Aangeleverde items ->
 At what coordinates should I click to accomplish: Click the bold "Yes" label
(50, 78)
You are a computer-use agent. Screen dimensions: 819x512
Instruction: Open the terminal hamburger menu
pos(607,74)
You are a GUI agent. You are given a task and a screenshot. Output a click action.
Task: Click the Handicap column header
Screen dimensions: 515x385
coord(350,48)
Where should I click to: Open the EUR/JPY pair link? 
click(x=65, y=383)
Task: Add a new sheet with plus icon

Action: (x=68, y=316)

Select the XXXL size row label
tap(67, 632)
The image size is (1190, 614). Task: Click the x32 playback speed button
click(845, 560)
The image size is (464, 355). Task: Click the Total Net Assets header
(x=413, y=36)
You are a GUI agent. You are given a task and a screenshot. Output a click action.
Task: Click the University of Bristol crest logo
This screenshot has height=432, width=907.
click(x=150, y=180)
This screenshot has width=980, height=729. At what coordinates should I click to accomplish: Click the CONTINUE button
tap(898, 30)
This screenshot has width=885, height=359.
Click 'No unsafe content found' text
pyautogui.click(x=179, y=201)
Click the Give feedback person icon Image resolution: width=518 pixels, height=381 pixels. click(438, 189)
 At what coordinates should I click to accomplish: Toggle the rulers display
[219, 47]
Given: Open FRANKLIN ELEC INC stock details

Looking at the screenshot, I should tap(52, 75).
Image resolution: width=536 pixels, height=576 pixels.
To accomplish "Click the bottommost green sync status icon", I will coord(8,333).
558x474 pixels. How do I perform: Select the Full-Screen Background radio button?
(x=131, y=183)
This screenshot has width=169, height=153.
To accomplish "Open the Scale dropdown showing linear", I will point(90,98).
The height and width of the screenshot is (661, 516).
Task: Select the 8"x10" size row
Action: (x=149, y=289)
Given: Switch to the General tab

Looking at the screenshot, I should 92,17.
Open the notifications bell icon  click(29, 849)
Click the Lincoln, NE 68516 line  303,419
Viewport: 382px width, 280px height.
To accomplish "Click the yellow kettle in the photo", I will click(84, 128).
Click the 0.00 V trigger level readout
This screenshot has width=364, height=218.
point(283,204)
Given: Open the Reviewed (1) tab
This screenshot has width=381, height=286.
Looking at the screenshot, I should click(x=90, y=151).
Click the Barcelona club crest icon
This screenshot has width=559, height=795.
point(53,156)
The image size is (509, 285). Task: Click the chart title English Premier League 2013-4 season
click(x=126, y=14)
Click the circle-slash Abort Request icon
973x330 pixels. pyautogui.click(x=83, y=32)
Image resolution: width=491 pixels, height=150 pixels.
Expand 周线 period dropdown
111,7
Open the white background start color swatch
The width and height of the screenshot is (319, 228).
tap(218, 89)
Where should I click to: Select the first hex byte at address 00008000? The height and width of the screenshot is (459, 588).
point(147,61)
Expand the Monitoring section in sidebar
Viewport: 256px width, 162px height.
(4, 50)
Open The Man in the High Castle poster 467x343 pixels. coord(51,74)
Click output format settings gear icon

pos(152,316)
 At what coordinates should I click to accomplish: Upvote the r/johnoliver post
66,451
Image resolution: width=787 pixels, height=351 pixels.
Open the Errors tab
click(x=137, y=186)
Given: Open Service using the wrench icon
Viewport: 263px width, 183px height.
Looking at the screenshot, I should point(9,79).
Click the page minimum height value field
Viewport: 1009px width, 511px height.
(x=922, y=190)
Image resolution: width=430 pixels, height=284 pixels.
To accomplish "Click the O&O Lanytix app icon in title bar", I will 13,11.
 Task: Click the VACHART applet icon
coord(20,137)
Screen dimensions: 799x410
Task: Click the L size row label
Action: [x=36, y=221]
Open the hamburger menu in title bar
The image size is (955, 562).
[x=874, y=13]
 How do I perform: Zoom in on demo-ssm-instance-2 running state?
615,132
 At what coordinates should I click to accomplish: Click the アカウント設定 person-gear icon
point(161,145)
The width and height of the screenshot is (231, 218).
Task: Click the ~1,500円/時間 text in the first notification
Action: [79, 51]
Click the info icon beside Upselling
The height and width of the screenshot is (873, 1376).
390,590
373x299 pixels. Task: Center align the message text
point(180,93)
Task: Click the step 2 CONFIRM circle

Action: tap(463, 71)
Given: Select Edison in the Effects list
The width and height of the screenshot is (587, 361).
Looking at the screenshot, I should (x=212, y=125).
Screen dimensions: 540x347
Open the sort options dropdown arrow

Over deze opdracht -> Kopieer de regels uit de items hierboven letterlijk, te beginnen bij de regel met "Expand the Monitoring section in sidebar" en doorlopend tot en met de laatste regel van de items.

Uitvoer opdracht ->
Expand the Monitoring section in sidebar
Viewport: 256px width, 162px height.
(4, 50)
Open The Man in the High Castle poster 467x343 pixels. coord(51,74)
Click output format settings gear icon

pos(152,316)
 At what coordinates should I click to accomplish: Upvote the r/johnoliver post
66,451
Image resolution: width=787 pixels, height=351 pixels.
Open the Errors tab
click(x=137, y=186)
Given: Open Service using the wrench icon
Viewport: 263px width, 183px height.
Looking at the screenshot, I should point(9,79).
Click the page minimum height value field
Viewport: 1009px width, 511px height.
(x=922, y=190)
Image resolution: width=430 pixels, height=284 pixels.
To accomplish "Click the O&O Lanytix app icon in title bar", I will 13,11.
 Task: Click the VACHART applet icon
coord(20,137)
Screen dimensions: 799x410
Task: Click the L size row label
Action: [x=36, y=221]
Open the hamburger menu in title bar
The image size is (955, 562).
[x=874, y=13]
 How do I perform: Zoom in on demo-ssm-instance-2 running state?
615,132
 At what coordinates should I click to accomplish: Click the アカウント設定 person-gear icon
point(161,145)
The width and height of the screenshot is (231, 218).
Task: Click the ~1,500円/時間 text in the first notification
Action: [79, 51]
Click the info icon beside Upselling
The height and width of the screenshot is (873, 1376).
390,590
373x299 pixels. Task: Center align the message text
point(180,93)
Task: Click the step 2 CONFIRM circle

Action: tap(463, 71)
Given: Select Edison in the Effects list
The width and height of the screenshot is (587, 361).
Looking at the screenshot, I should (x=212, y=125).
Screen dimensions: 540x347
Open the sort options dropdown arrow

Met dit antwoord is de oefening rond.